The pattern does not hold for all brand-name directors. Henry R. Kravis and George R. Roberts, of Kohlberg Kravis Roberts, sit on more than a dozen boards, but the five companies for which performance could be tracked tend to pay their chief executives less than their size and performance suggest. Directors’ pay at those companies came in about right.

But Crystal said he found an astounding connection between some celebrity directors and overpayments by the companies where they served. For example, Joseph A. Califano Jr., the one-time secretary of Health, Education and Welfare, is a director of nine companies. Excluding three that were not in Crystal’s data base (two are subsidiaries of a larger company), the remaining six, as a group, overpay chief executives by 281 percent and their directors by 71 percent, by Crystal’s reckoning.

Itinerant directors can make quite a haul. Various surveys show that the average company pays each outside director about $33,000 a year. But some pay much more, and the dribs and drabs add up for the superbusy.

In 1995, Allen F. Jacobson, the former chief executive of Minnesota Mining and Manufacturing, reeled in compensation of more than $785,200, including cash, pension benefits and the present value of stock options, from 10 of his 11 board seats, according to Crystal.

To shareholders worried about their investments, a trophy director’s pay is a problem not only because the money seems to be wasted, but also because these big sums create strong ties between directors and incumbent chief executives.

Shareholder questions about time constraints also appear to be legitimate, especially for people whose job schedules are already demanding.

John L. Clendenin, the chief executive of the BellSouth Corp., sits on the boards of nine Fortune 1,000 companies including his own.

All told, Clendenin is expected each year at 60 regular meetings of his corporate boards, which include RJR Nabisco, Wachovia, Equifax, Kroger and Home Depot, based on data from Directorship. He sits on 17 committees for those 9 boards, and serves as chairman for 5 of the committees.

“If you’re a CEO on eight boards, that’s eight months of the year when you’re doing someone else’s work,” said Elson, the law professor. “That means you’re not doing your work, you’re not doing your boards’ work, or a combination of the two. It’s terrible no matter how you look at it.”

Clendenin disagrees. He regularly works 5 a.m. to 7 p.m. at BellSouth, where in his 12 years as chief executive he has run up a respectable record of profits. When he attends board meetings, he said, “I do double duty,” tending business for BellSouth at his destination.

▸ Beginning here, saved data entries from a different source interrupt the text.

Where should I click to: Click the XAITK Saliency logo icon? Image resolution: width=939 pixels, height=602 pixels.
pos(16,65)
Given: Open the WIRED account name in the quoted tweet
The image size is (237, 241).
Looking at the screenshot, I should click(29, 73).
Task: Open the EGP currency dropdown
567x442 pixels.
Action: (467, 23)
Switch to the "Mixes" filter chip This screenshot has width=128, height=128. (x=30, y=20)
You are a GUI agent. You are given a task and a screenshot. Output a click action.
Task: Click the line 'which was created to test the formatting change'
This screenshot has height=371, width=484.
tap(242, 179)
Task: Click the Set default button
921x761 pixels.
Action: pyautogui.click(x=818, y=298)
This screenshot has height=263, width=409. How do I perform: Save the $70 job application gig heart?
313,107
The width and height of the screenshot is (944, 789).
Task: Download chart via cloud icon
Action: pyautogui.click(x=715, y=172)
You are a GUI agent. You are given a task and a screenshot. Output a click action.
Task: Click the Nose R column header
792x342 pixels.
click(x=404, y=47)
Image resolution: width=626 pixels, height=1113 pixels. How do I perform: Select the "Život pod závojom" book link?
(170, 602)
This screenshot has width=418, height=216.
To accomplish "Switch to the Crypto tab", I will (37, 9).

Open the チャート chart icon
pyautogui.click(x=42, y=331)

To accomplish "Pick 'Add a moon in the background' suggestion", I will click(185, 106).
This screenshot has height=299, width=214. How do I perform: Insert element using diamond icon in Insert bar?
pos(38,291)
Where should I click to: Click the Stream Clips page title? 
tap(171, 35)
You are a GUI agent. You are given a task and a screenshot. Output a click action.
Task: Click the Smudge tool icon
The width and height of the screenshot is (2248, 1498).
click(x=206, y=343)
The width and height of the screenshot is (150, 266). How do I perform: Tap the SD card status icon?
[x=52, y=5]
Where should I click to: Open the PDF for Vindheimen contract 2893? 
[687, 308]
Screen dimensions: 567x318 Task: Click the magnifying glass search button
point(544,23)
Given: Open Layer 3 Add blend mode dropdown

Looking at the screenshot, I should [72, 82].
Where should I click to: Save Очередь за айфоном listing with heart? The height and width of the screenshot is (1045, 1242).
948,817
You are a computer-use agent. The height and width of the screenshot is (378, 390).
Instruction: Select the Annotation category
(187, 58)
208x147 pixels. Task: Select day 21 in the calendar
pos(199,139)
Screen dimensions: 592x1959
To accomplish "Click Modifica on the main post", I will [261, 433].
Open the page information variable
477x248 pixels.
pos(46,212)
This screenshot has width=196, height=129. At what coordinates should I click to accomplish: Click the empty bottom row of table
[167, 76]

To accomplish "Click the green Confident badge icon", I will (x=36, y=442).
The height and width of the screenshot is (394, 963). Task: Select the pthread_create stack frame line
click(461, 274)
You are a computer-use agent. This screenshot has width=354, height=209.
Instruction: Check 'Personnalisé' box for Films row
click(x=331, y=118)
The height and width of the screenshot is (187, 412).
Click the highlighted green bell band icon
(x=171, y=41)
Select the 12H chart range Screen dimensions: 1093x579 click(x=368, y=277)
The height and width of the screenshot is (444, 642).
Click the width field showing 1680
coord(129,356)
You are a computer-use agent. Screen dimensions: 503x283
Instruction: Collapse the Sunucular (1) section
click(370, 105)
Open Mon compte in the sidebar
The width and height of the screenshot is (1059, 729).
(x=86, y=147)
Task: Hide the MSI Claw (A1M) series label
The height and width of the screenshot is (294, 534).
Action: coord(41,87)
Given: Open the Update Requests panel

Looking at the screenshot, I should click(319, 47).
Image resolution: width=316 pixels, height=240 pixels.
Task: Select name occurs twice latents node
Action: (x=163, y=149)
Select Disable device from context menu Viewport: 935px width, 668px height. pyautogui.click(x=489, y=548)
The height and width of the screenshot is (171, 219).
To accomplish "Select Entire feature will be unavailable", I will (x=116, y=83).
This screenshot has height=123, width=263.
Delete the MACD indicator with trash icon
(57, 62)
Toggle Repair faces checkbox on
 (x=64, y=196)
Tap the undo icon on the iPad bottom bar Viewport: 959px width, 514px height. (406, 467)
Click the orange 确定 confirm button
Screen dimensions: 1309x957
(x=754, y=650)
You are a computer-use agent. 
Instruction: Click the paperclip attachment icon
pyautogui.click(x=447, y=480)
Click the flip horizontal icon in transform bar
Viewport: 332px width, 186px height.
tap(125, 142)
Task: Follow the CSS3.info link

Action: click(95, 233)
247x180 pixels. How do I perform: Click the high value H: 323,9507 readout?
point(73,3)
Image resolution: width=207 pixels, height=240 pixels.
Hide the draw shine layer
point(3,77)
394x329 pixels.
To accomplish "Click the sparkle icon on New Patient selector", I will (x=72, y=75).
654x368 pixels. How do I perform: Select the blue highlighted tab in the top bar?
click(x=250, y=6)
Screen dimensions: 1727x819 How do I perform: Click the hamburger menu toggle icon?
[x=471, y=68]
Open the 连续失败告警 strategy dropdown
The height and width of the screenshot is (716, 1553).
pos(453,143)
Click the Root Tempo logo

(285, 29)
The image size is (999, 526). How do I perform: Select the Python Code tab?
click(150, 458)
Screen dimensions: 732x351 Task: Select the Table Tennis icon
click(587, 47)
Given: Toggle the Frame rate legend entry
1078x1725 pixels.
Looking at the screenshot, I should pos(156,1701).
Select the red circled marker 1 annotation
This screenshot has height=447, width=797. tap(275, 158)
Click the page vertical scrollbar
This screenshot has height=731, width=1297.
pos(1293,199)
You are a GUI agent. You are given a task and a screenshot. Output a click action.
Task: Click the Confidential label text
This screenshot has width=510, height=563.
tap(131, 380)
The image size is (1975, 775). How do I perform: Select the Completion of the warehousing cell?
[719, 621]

As for preparatory work, “it’s all stuff I do at night and on weekends,” he said.

In return for his service, Clendenin said he took home marketing expertise that he applied at BellSouth, which paid him $8.1 million in total compensation. He also, by Crystal’s accounting of cash, stock and benefits, earned $492,900 in 1995 from all his boards.

Clendenin does not fare too badly on Crystal’s value scale of brandname directors. While his nine boards, as a class, overpay their chief executives by 23 percent, they pay outside directors about 16 percent less than their size and performance would suggest.

Only single-minded skeptics would suggest that chief executives and boards choose trophy directors specifically to raise everyone’s pay. There are other reasons why star directors are popular.

Because their names are known from other boards, they enjoy more credibility on Wall Street than unknowns. Movers and shakers like Jordan bring glamour by association to the chief executive and to the company. And then there is access.

“If you ask CEOs, they say these directors open doors in a quiet, legitimate way,” said one consultant. “The argument is that you can buy that, and you should buy it. If you want someone to get you access, you should retain them as a consultant.”

The report’s publication could mark a turning point. “People have begun to see the makeup of boards as a management problem,” said Elson, also a member of the commission, which suggested that financial literacy should be a requirement for service and recommended limits on multiple directorships. “I think anyone who sits on seven or more boards will become inherently suspect in the financial community.”